▸ **Extrait du document**:
● ● ● ● ● ● ●

Covid-19 : grèves en série des travailleurs américains

Alors que le pays est désormais le plus touché par la pandémie de Covid-19, avec plus de 23 000 morts le 14 avril, les États-Unis connaissent une série de grèves depuis près d’un mois, pour beaucoup sauvages, liées à la situation sanitaire. Le site d’information paydayreport.com en recense pas moins de 73 sur une carte interactive, dans un contexte où l’absence de droits sociaux surexpose les travailleurs en première ligne. Initialement publié sur Rapports de force.

« Si on va bosser malades, vous le serez aussi ! » C’est l’un des slogans qui résonne dans les rues de New York, le vendredi 6 mars 2020. Pourtant, le président Donald Trump continue à assurer, trois jours plus tard, que tout est parfaitement sous contrôle et que la vie ainsi que l’économie doivent se poursuivre comme à l’ordinaire. Business as usual.

Mais les salariés new-yorkais de Chipotle, une importante chaîne de fast-food américaine, s’attendent déjà au pire. C’est l’une des raisons qui poussent une quarantaine de ces travailleurs, d’un secteur pourtant peu habitué aux mouvements sociaux, à installer un piquet de grève devant leur restaurant, pour la quatrième journée consécutive, afin de réclamer que leur entreprise se plie aux lois de New York concernant les congés payés.

Peu de droit de grève, mais pas de droits sans grève

En effet, aux États-Unis, il n’existe presque pas de lois fédérales, s’appliquant à l’ensemble du territoire national, qui régissent le droit du travail. La loi fédérale ne garantit ainsi le droit ni aux congés payés, ni au congé maternité, ni même aux congés maladie. Ainsi, plus d’un tiers des travailleurs américains n’ont aucun droit à s’absenter de leur travail, parce que malades. Ils ne peuvent que prendre sur les quelques jours de congés, le plus souvent non payés, auxquels ils ont droit. Et parmi ceux qui ont la chance de bénéficier de congés maladie payés, la moyenne est de 7 jours par an, et nombreux sont ceux qui ne peuvent s’absenter plus de trois ou quatre jours par an pour cette raison.

● ● ● ● ● ● ●

▸ **Votre consigne**: Selon le texte sur les grèves liées au Covid-19 aux États-Unis, quels types de congés la loi fédérale ne garantit-elle pas ? Énumérez-les tous.

Entrées de données enregistrées:
● ● ● ● ● ● ●

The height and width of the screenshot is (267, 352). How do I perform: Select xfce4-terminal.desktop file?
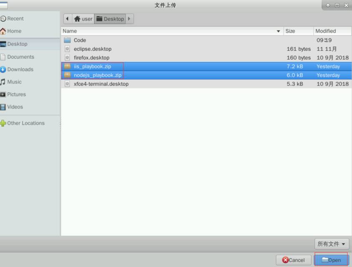pyautogui.click(x=206, y=84)
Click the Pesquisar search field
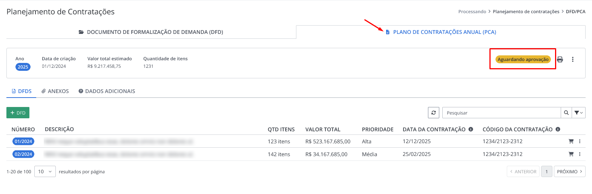 click(502, 113)
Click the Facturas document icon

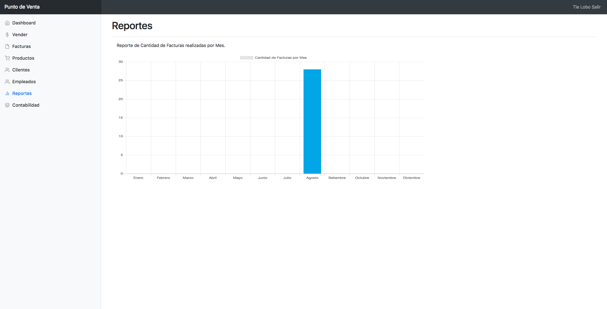[7, 46]
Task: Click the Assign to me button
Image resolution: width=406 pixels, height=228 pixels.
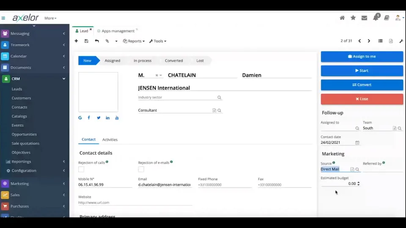Action: click(x=362, y=56)
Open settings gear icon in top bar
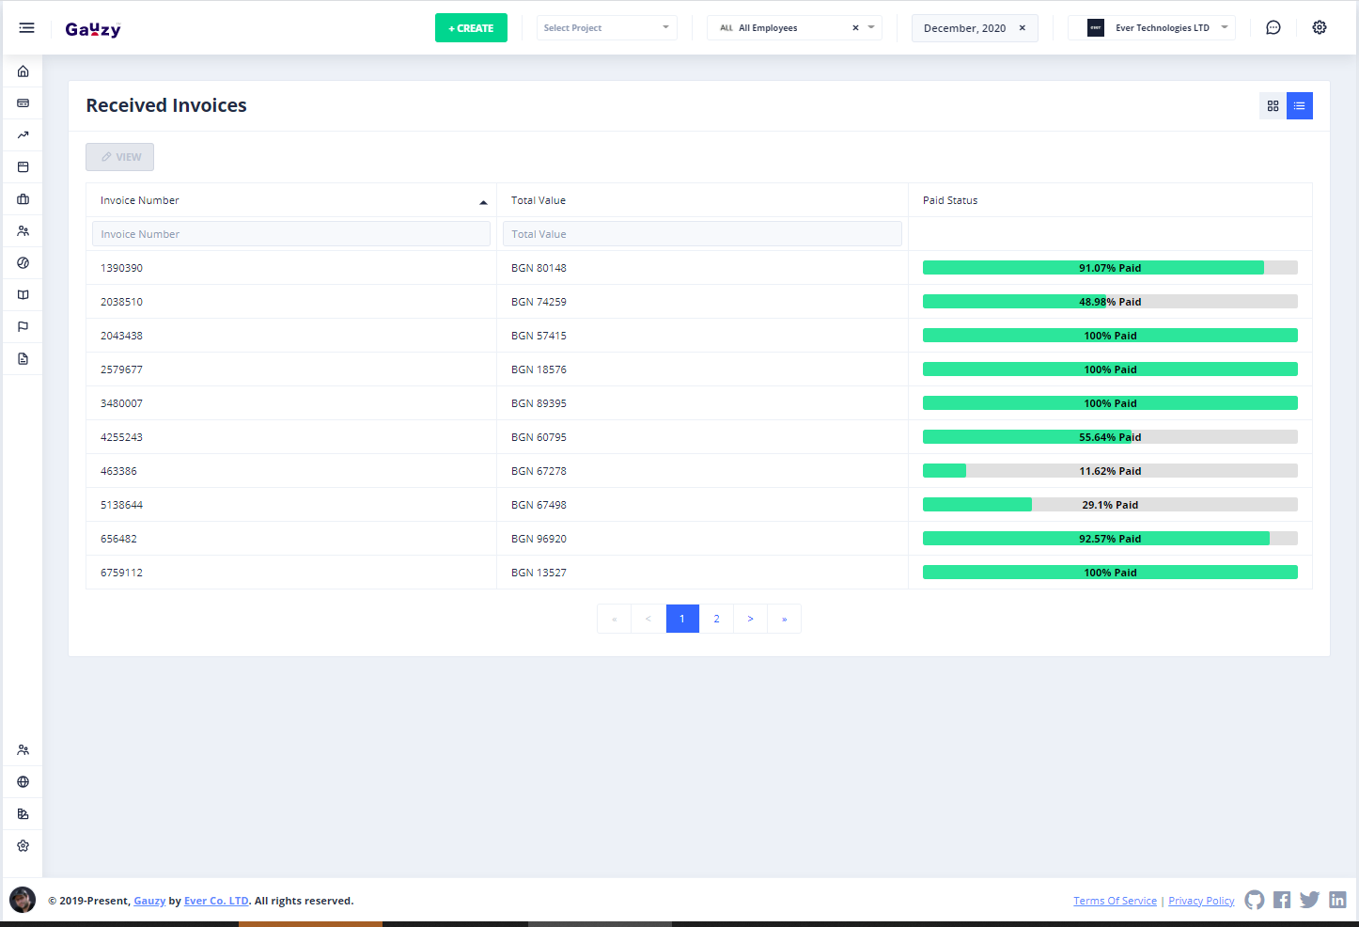Image resolution: width=1359 pixels, height=927 pixels. [x=1320, y=28]
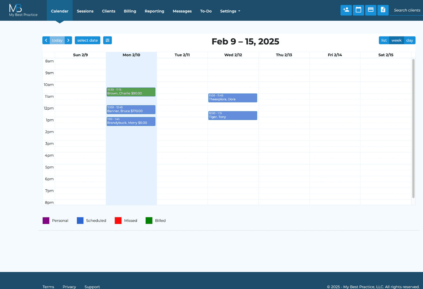Advance to next week arrow
The width and height of the screenshot is (423, 289).
[68, 40]
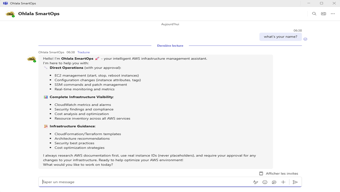The height and width of the screenshot is (192, 340).
Task: Maximize the Teams chat window
Action: [x=321, y=3]
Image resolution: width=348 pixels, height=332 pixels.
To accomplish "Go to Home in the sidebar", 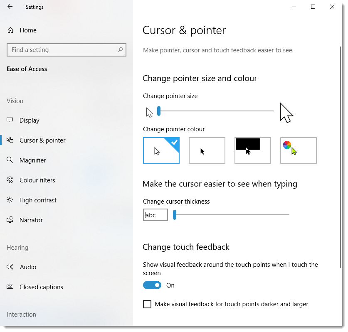I will point(27,30).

● ● ● ● ● ● ●

▸ **Corrigé de l'exercice**: La loi fédérale ne garantit ni les congés payés, ni le congé maternité, ni les congés maladie.